“Flores
Raras” (baseado em fatos reais) é a tal prova cabal de que nós, brasileiros, já
conseguimos, sim, produzir com extrema competência, filmes adultos, sérios e -
mais importante - de qualidade indiscutível.
Produzido
e dirigido pelo consagrado Luiz Carlos Barreto (em parceria com a esposa) e tendo
no papel principal uma Glória Pires madura e simplesmente exuberante, trata da intensa
e sofrida relação homossexual entre a arquiteta carioca Lota de Macedo Soares
(Glória Pires), uma das responsáveis pela construção do Aterro do Flamengo, no
Rio, e a poetisa americana Elisabeth Bishop.
É
que esta, buscando fugir do estresse do dia-a-dia de Nova Iorque, decide
aceitar o convite de uma contemporânea de faculdade (que se mudara para o
Brasil), para conhecer o Rio de Janeiro.
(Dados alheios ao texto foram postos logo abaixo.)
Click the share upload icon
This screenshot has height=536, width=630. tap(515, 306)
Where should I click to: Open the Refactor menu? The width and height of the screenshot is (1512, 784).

Extremamente tímida, introvertida e
recatada, em aqui chegando se surpreende ao notar que a ex-colega “vivia” com uma
outra mulher, Lota Macedo.
Despachada,
autoritária e mandona, Lota Macedo não fazia nenhuma questão em esconder sua
atração por pessoas do mesmo sexo. E a paixão por Elisabeth foi instantânea,
como que a adivinhar que por detrás daquela timidez, introversão e recato
excessivos se escondia um autentico “vulcão”. E não deu outra: na primeira
saída a sós (por ela provocada) e num recanto paradisíaco (Teresópolis), um inesperado
beijo na boca e... deu-se a erupção, fiat lux.
Daí
pra frente a paixão só cresceu, ao ponto do ciúme da ex-amante ter que ser debelado
com a adoção de uma criança e a abertura definitiva e sem rodeios do jogo: sim,
a bola da vez, agora, era Elisabeth (que com ela passou a dividir a cama).
Viveram
intensamente a paixão e cresceram profissionalmente em suas respectivas
atividades (Elisabeth chegou a ganhar o concorrido prêmio Pulitzer, por um
poema que lá atrás houvera dedicado a Lota) até que deu-se a “fadiga do
material”: convidada para lecionar numa faculdade americana, Elisabeth resolve
aceitar, mesmo com a não concordância e o protesto veemente da companheira (que
chega a lhe oferecer mundos e fundos, tal o medo de perde-la).
Acostumada
a mandar, desmandar e jamais ser questionada, com a viagem da companheira à sua
revelia, Lota Macedo acusa o golpe: entra em um penoso processo depressivo,
alimentado pela saudade, daí o consumo excessivo de álcool. Suas cartas não têm
resposta, simplesmente porque a ex, que fora rejeitada, não as encaminha. A
degradação é visível e impressionante (que maquiador fabuloso).
Após
certo tempo, ao tomar conhecimento, por acaso, do estado crítico da ex,
Elisabeth (já com outra amante, uma aluna bem mais nova) se manda de lá pra cá,
a fim de socorrê-la; e aí, novamente juntas, as duas descobrem que “não dá mais
liga”, alguma coisa se perdera pelo caminho, o sonho acabara, esvaíra-se, escafedera-se.
Alfim,
por não admitir o fracasso, e visando livrar-se daquele calvário que já lhe
atormentara excessivamente, Lota Macedo põe fim à própria vida ao ingerir um generoso
coquetel de medicamentos com whisky. Mesmo condoída e consciente de ter sido responsável
por aquele ato extremo, Elisabeth volta para os braços da amante americana.
Resumindo:
independentemente dos preconceitos que decerto hão de surgir, um filme adulto,
sério e que merece ser visto com extremada atenção. E com um adendo: é
brasileiro, sim, com locação na sua maior parte em Teresópolis, contando com
uma atipicidade: os diálogos em inglês e legendado em português.